*** Opening of DATA UNDER STUDY ***

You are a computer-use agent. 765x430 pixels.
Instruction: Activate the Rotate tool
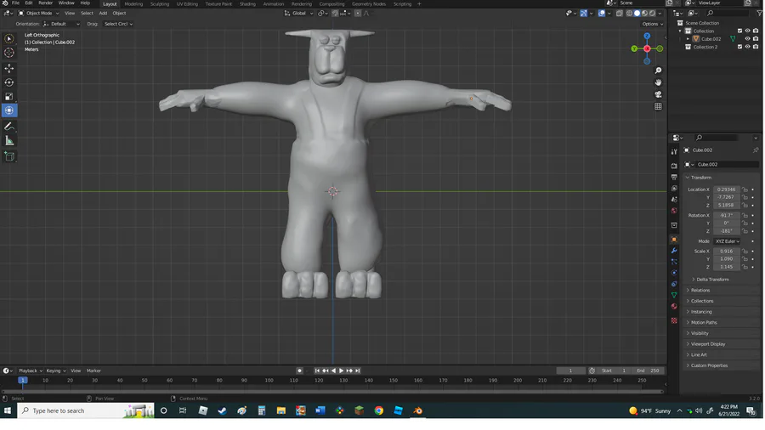9,82
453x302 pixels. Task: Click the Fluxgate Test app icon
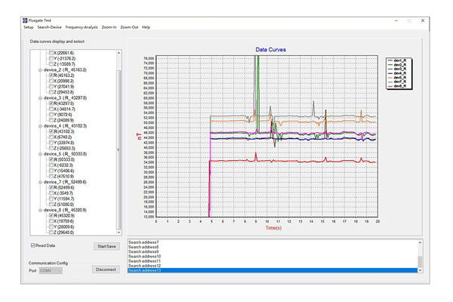(x=26, y=20)
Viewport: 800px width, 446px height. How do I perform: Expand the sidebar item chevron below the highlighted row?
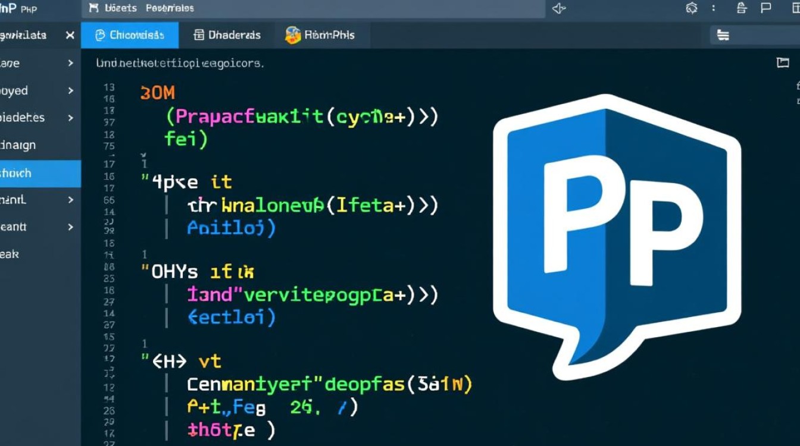coord(70,200)
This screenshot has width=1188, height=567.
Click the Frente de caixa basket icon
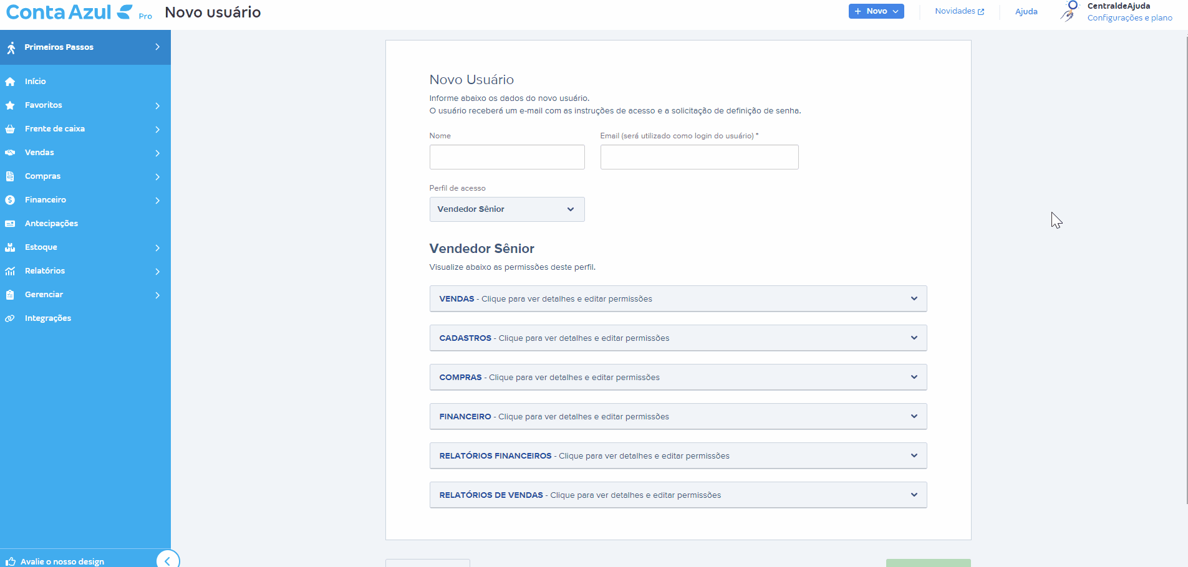10,129
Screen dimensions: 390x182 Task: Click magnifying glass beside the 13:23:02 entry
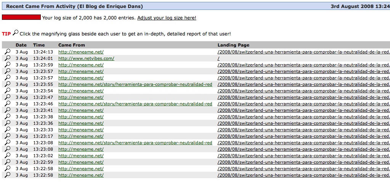pyautogui.click(x=7, y=156)
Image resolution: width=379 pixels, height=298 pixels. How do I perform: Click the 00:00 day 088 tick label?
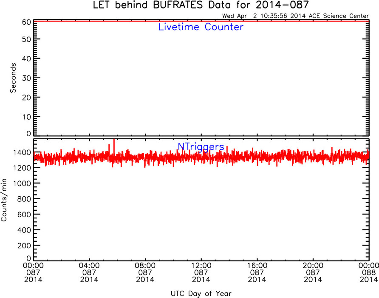(368, 272)
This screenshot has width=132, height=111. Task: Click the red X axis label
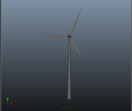pos(12,103)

*** Close of DATA UNDER STUDY ***

ABOUT THIS TASK =>
What is needed is every line from the one with "This screenshot has width=132, height=111." to the final line of the listing above, set down exactly and with the pictures left out.

SOLUTION =>
This screenshot has width=132, height=111. Task: Click the red X axis label
pos(12,103)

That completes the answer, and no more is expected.